Please reproduce the listing below exactly, leaving out every picture.

**** Data listing

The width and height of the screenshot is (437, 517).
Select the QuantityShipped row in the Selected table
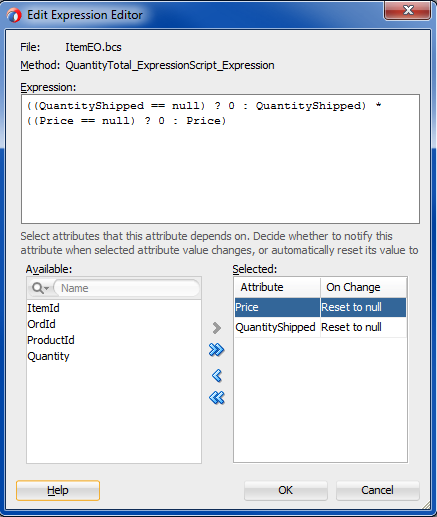320,327
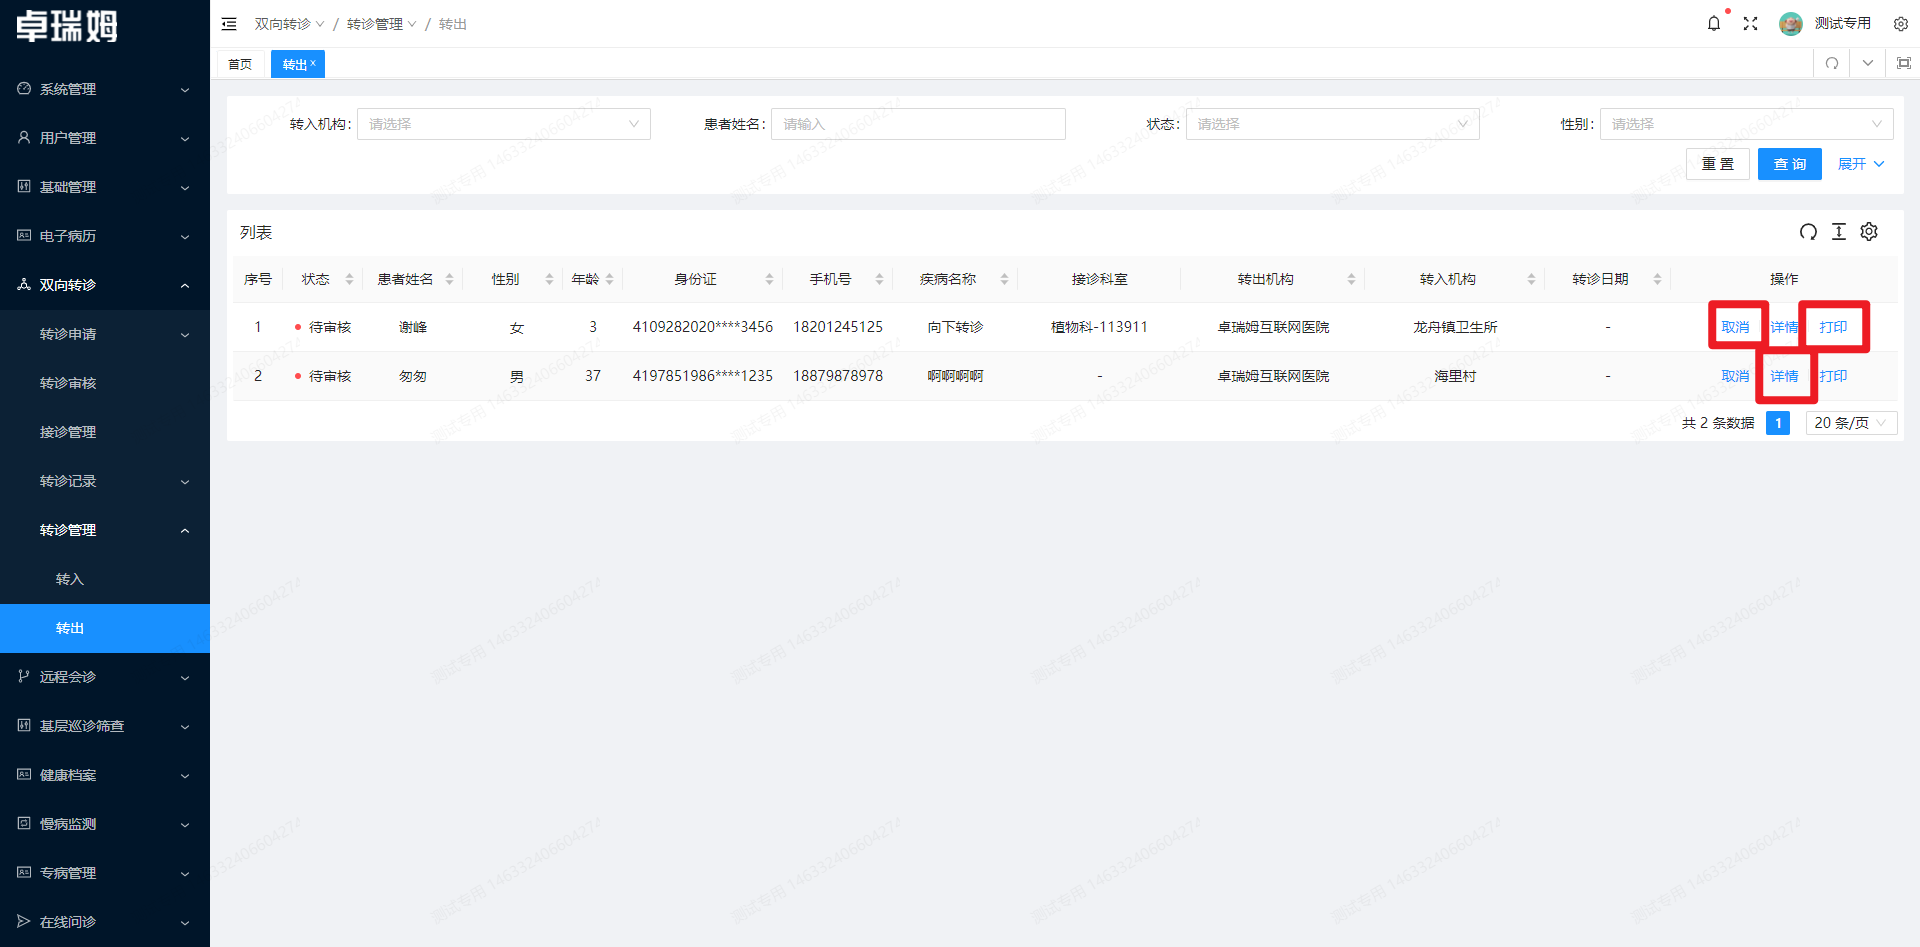
Task: Sort the table by 年龄 column
Action: point(609,279)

********

» **Result of this task**:
The width and height of the screenshot is (437, 517).
Select the QuantityShipped row in the Selected table
320,327
Task: Sort the table by 年龄 column
Action: point(609,279)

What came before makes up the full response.